» **EXERCISE DESCRIPTION**:
Copy the lines word for word, beginning with the first line of the rows and ending after the line that contains "Action: point(525,816)".

» **THE DATA**:
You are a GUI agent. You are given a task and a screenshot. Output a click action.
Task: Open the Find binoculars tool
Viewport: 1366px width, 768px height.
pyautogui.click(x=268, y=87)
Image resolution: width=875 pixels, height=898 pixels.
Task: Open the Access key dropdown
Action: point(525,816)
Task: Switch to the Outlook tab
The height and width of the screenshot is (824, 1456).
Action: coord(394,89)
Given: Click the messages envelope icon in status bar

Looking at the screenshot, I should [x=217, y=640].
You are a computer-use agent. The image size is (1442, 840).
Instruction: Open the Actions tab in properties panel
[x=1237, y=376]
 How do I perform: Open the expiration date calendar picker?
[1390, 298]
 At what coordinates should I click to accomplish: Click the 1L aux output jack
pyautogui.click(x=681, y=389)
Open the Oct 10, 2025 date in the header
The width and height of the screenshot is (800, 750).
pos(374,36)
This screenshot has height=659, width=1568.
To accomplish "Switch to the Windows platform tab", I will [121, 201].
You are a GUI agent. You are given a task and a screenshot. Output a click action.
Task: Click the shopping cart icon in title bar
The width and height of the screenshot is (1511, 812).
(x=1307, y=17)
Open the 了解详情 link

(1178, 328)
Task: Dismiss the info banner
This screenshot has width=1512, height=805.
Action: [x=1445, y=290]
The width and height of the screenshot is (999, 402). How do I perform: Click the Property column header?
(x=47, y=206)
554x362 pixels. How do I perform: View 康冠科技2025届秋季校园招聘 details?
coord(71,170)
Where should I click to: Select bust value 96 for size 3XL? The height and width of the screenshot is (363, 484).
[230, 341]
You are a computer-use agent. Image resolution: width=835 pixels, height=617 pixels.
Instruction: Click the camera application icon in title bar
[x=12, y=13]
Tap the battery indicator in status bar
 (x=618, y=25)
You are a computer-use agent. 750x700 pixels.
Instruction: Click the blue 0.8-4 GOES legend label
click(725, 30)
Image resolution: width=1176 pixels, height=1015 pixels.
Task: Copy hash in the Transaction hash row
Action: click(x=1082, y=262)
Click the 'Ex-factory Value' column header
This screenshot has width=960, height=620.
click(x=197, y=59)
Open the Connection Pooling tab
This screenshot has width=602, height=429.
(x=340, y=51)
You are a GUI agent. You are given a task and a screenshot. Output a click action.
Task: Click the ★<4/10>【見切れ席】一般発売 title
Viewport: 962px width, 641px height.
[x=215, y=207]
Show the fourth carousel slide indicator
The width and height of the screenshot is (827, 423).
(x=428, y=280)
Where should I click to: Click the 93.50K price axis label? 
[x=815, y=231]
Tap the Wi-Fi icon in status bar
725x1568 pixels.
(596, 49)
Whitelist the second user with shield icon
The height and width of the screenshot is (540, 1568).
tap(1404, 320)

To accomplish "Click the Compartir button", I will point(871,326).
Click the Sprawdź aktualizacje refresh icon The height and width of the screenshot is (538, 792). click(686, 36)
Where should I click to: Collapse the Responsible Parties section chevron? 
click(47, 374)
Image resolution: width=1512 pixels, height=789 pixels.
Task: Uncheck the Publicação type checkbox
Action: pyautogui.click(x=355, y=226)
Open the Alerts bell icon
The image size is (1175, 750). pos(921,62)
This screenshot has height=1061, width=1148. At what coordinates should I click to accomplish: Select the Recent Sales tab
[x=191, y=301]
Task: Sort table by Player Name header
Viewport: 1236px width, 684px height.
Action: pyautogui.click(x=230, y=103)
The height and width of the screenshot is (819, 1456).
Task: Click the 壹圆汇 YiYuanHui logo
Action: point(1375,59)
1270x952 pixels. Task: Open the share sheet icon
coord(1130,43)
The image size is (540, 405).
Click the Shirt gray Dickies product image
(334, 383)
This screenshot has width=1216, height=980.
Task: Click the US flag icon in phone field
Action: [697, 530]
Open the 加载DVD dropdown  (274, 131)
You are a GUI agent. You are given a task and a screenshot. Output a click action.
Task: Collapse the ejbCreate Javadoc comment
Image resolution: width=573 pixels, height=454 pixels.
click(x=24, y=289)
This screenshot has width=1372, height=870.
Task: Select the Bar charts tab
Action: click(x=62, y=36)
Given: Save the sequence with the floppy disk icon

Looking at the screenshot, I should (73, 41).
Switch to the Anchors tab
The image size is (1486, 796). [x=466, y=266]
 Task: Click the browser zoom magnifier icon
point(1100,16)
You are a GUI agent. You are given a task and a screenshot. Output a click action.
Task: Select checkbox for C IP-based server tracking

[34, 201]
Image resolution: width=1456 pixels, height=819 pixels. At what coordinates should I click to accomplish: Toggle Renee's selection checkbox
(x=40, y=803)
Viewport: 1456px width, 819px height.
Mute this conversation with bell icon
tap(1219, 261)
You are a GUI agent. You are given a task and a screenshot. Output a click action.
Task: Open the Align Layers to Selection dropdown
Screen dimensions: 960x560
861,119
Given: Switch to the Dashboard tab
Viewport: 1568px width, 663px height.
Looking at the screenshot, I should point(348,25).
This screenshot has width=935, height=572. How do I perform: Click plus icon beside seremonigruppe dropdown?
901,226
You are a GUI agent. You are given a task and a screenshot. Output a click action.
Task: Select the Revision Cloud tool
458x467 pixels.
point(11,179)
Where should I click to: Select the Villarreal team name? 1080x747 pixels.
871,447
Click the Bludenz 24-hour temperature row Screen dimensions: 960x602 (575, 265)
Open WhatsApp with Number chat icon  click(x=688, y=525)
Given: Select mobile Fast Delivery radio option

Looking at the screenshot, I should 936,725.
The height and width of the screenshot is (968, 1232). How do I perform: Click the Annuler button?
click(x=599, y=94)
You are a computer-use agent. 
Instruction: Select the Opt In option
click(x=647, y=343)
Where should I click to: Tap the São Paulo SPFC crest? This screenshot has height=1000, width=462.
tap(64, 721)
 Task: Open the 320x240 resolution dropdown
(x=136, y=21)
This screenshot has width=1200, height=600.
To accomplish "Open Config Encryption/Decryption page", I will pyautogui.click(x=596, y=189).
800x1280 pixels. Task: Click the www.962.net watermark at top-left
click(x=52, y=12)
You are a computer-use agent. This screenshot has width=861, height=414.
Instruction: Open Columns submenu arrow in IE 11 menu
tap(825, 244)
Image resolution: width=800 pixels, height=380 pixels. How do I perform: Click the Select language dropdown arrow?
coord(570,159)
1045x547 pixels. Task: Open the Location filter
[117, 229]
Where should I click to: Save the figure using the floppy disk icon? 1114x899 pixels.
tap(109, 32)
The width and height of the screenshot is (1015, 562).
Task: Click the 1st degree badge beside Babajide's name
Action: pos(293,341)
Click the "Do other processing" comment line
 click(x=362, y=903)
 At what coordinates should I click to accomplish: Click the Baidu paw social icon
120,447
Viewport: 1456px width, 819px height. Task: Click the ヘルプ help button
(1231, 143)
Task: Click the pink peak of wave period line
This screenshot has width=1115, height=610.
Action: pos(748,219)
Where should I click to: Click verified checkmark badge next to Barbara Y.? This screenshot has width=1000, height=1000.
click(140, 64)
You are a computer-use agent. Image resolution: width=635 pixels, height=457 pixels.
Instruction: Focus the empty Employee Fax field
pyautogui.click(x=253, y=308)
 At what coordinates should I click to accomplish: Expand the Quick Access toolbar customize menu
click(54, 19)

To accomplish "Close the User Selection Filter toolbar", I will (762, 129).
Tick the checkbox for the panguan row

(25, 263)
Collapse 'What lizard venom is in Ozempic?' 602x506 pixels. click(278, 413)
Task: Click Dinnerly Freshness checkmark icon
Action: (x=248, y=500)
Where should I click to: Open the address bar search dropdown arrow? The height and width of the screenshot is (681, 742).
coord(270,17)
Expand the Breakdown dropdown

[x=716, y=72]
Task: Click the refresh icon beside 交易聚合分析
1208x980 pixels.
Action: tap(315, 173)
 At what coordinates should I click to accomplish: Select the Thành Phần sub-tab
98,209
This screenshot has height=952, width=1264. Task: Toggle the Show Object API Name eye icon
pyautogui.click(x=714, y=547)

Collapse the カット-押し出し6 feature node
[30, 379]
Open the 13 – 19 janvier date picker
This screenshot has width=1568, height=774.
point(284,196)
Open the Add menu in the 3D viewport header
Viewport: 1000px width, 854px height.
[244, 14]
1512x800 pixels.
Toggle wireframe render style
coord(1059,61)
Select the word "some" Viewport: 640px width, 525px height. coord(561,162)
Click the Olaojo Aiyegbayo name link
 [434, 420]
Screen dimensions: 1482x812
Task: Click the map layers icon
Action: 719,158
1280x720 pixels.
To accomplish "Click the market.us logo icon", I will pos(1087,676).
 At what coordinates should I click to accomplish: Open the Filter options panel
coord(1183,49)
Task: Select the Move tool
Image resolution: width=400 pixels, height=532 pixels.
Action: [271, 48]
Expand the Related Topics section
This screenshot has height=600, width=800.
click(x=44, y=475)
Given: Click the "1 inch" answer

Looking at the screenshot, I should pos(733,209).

» **RESPONSE TO THE TASK**:
You are a GUI agent. You are given a task and a screenshot. Output a click action.
Task: Open the Find binoculars tool
Viewport: 1366px width, 768px height.
pyautogui.click(x=268, y=87)
Image resolution: width=875 pixels, height=898 pixels.
Task: Open the Access key dropdown
Action: point(525,816)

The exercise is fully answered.